The White House announcement about student loans on Wednesday included an unexpected boost for Pell Grant recipients: If their income is less than $125,000 (or $250,000 for a married couple), they’re eligible for twice as much loan forgiveness as other borrowers with similar incomes.
Although the relief isn’t large enough to wipe out the average borrower’s student loan debt, the $20,000 for Pell Grant recipients is certainly a bigger help than the $10,000 for other qualified borrowers.
The Federal Student Aid website was quickly overwhelmed by borrowers checking their accounts, many of them focused on a single question: “Did I get a Pell Grant?”
It’s not surprising that many people can’t remember all the pieces of help they received to pay for college: Student aid is the financial equivalent of L.A.’s Grand Central Market at lunchtime, a jumbled mass of options, tradeoffs and uncertain consequences. There is a panoply of scholarships, grants and public and private loans available to supplement whatever students and parents can afford to pay.

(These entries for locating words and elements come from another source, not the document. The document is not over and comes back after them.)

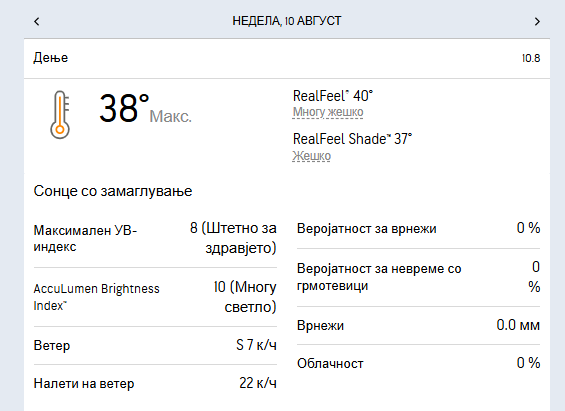Open the 'Жешко' RealFeel Shade link
The image size is (565, 411).
click(x=311, y=156)
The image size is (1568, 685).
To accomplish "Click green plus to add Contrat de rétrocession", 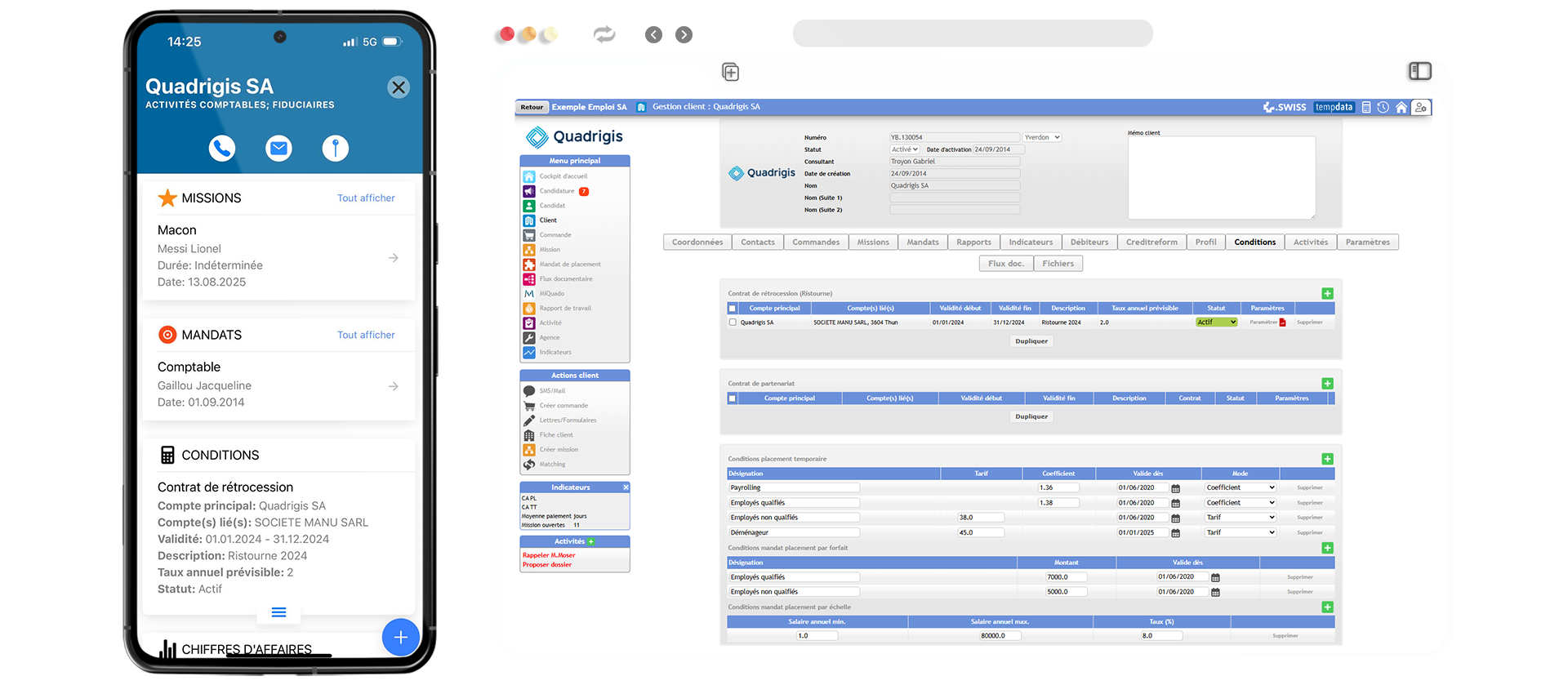I will [x=1327, y=293].
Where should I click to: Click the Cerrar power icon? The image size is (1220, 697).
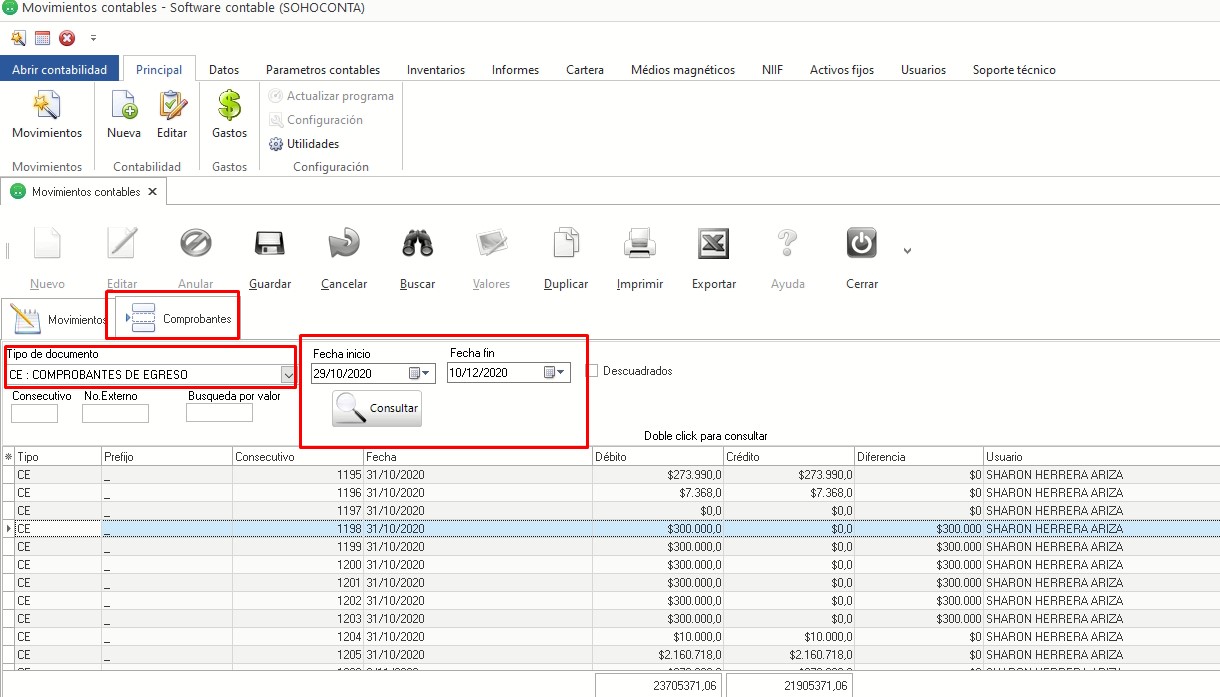click(x=861, y=244)
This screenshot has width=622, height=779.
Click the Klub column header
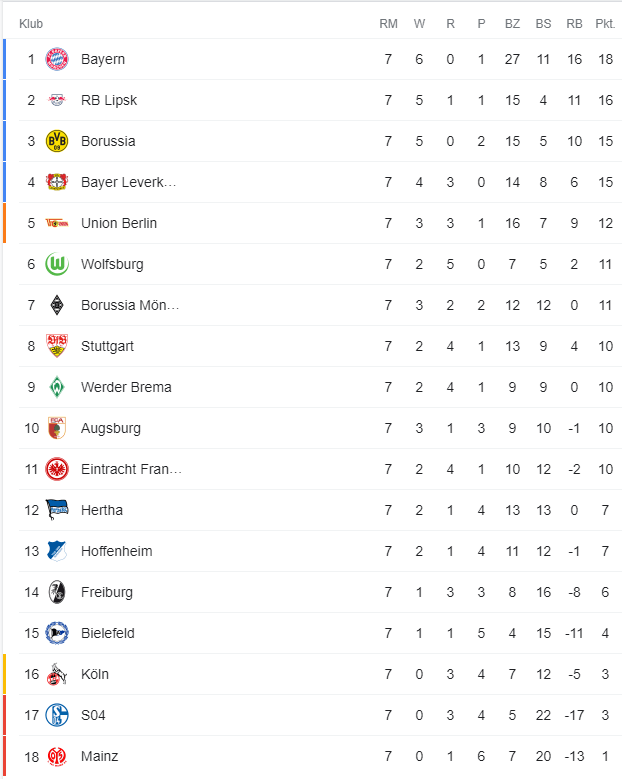(x=31, y=23)
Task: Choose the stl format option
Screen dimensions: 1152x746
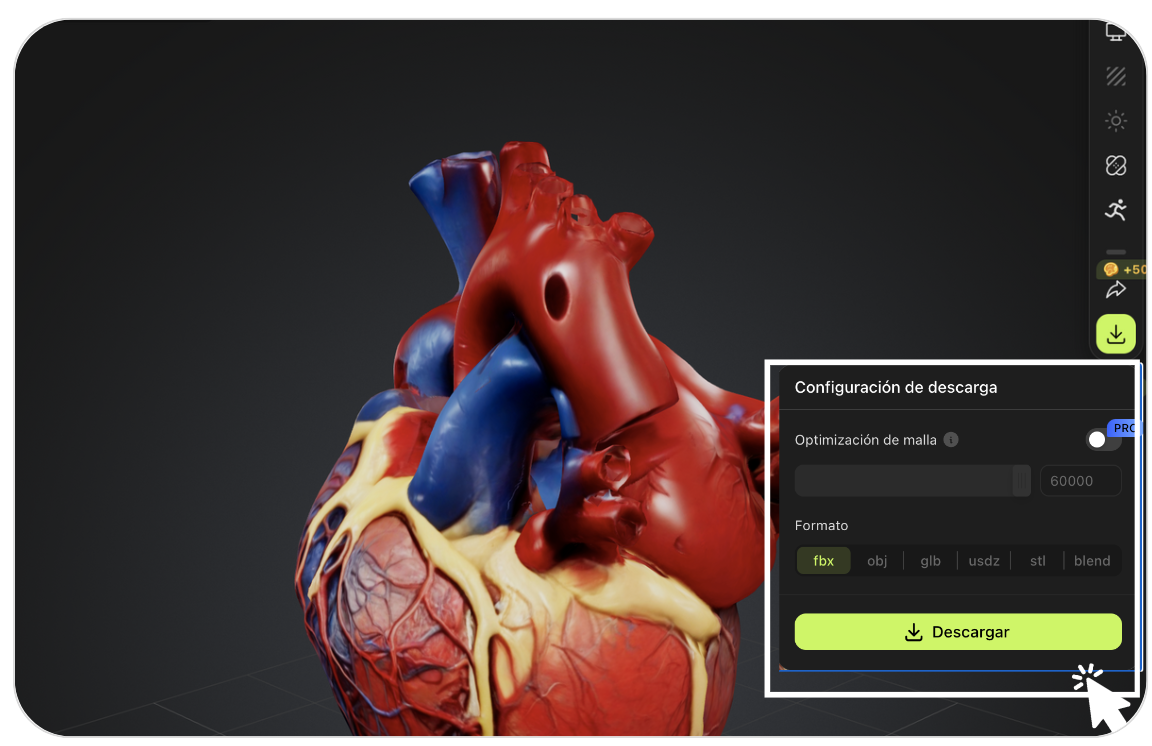Action: tap(1037, 561)
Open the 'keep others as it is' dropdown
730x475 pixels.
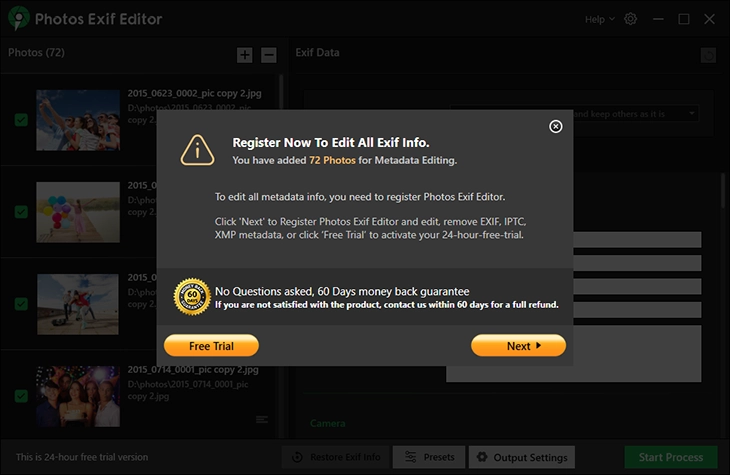[690, 114]
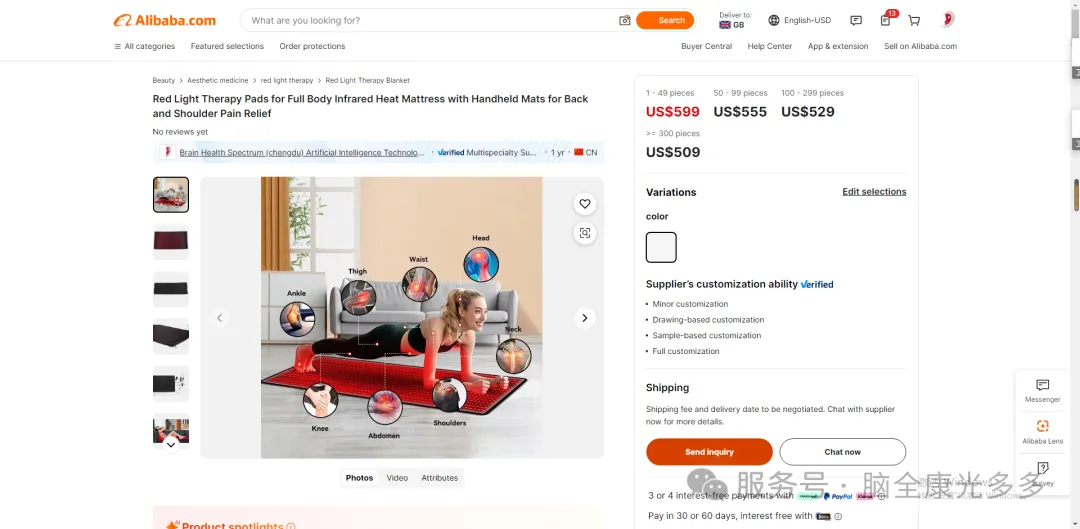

But answering the Pell Grant question is relatively simple.
How to find out if you got a Pell Grant
No need to dig through boxes of old records — just log in to your account at the Federal Student Aid website. (If you don’t have an account, you can create one at the site’s Create an Account page. You’ll need your Social Security number and contact information.) There, you will find a graphic breaking down all the forms of aid you received.
It’s a good idea to log in (or create an account) regardless of whether you are curious about your history with Pell Grants, just to make sure the Education Department has your current contact information and that your payment record is accurate.
But good luck doing so today! The site continues to be overwhelmed by visitors checking their accounts.
What is a Pell Grant anyway?
Pell Grants are a form of federal aid for lower-income students that does not have to be repaid, so it amounts to a straight-up discount on the cost of college. The money is awarded by schools to undergraduates who have not yet earned a bachelor’s or more advanced degree, and whose family cannot be expected to meet the costs of college without the help.
Unlike many forms of aid, there is no specific income limit or other financial factor determining whether you’ll receive a Pell Grant. Instead, the college looks at your Free Application for Federal Student Aid, which provides a detailed picture of your family’s income, assets and liabilities, to judge your Expected Family Contribution — that is, how much you and your parents (or just you, if you’re independent) can afford to cover through savings or loans. It compares that number to the cost of attendance, which includes tuition, fees, housing, food and books. If your family contribution can’t cover the cost of attendance, you’re eligible for a Pell Grant.
Some special circumstances can also qualify you for Pell Grants — for example, if you had a parent or guardian die while on active duty as a public safety officer or while in the military serving in Iraq or Afghanistan after 9/11.
Pell Grants are awarded on a sliding scale based on need, topping out at $6,895 for the 2022-23 school year. According to the Education Data Initiative, a little more than a third of undergraduates received Pell Grants, with half of the money flowing to students whose families earned less than $20,000. The average grant amount, EDI reported, was $4,491.
According to the Biden administration, an estimated 60% of Americans with student loan debt received Pell Grants. That means that more than half of the borrowers eligible for the loan forgiveness announced Wednesday will probably qualify for $20,000 in relief, not $10,000.
The name, by the way, comes from Sen. Claiborne Pell of Rhode Island, who championed the program.